Dr. Martin Murenbeeld, chief economist for Dundee Wealth Economics and one of the smartest gold minds around, recently released his latest chart book – hundreds of useful visuals to help him tell the gold and commodity stories.
Dr. Murenbeeld also outlines his nine bullish arguments for gold.
- Global fiscal and monetary reflation – The world’s major economies have taken on extensive amounts of debt to keep their economies afloat. The struggles of Greece and other nations in Western Europe haven’t gone away. The U.S. has spent hundreds of billions of dollars in stimulus money and is still losing jobs.
- Global imbalances – The dollar has benefited from the troubles in other countries in its role as a relative safe haven. “Relative” is the key word – roughly $10 trillion is expected to be added to the U.S. federal debt burden through 2019 and the U.S. trade imbalances are huge. These trends stand to weigh on the dollar and support gold’s safe haven status over the longer term.
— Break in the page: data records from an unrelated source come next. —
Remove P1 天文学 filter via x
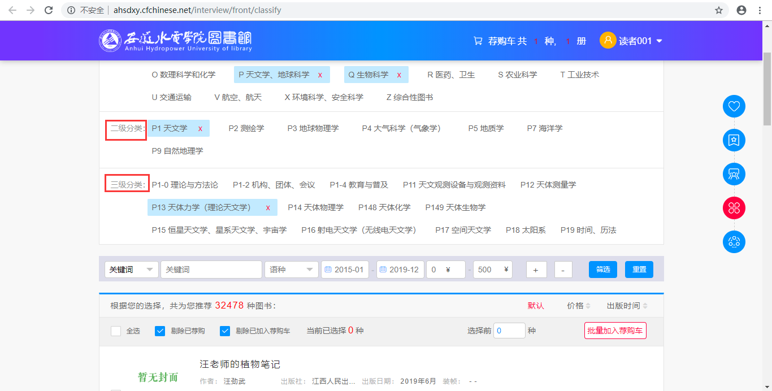772x391 pixels. pyautogui.click(x=200, y=129)
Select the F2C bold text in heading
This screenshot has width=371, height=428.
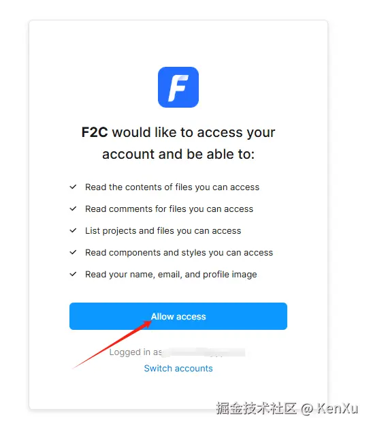95,132
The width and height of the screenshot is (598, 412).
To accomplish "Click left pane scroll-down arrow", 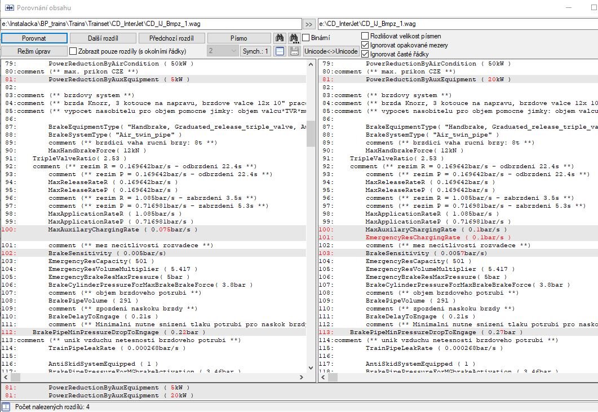I will (x=311, y=367).
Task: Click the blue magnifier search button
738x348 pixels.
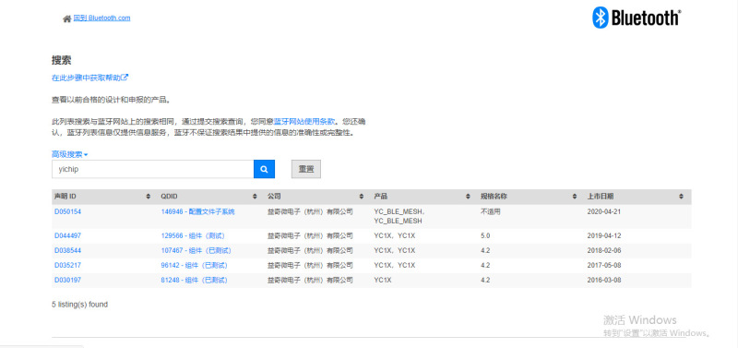Action: click(264, 169)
- Global foreign exchange reserves are “excessive” – Global foreign exchange reserves have expanded exponentially in just the past few years, reaching $8.17 trillion in April 2010. Meanwhile, the gold reserve ratio has dropped significantly since 1980.
- Central bank attitudes to gold – Under the current central bank selling agreement, only the International Monetary Fund has been a seller of gold. Latin American countries, who were net sellers of gold up until 2002, are now buying gold again. India purchased 200 metric tons from the IMF in the fourth quarter of 2009, setting a floor under gold just above $1,000. China has increased its gold reserves from 395 metric tons in 2001 to 1,054 metric tons as of the end of the first quarter—a 166 percent increase in less than a decade.
- Gold is not in a bubble – Gold’s run has been slow and steady. As I mentioned last week, we’re not seeing large price spikes that are typical with bubbles. The chart below illustrates just how different gold’s current bull run has been from previous ones. A key difference today is that we’re seeing greater affluence in the developing world, where people have traditionally turned to gold to store their wealth.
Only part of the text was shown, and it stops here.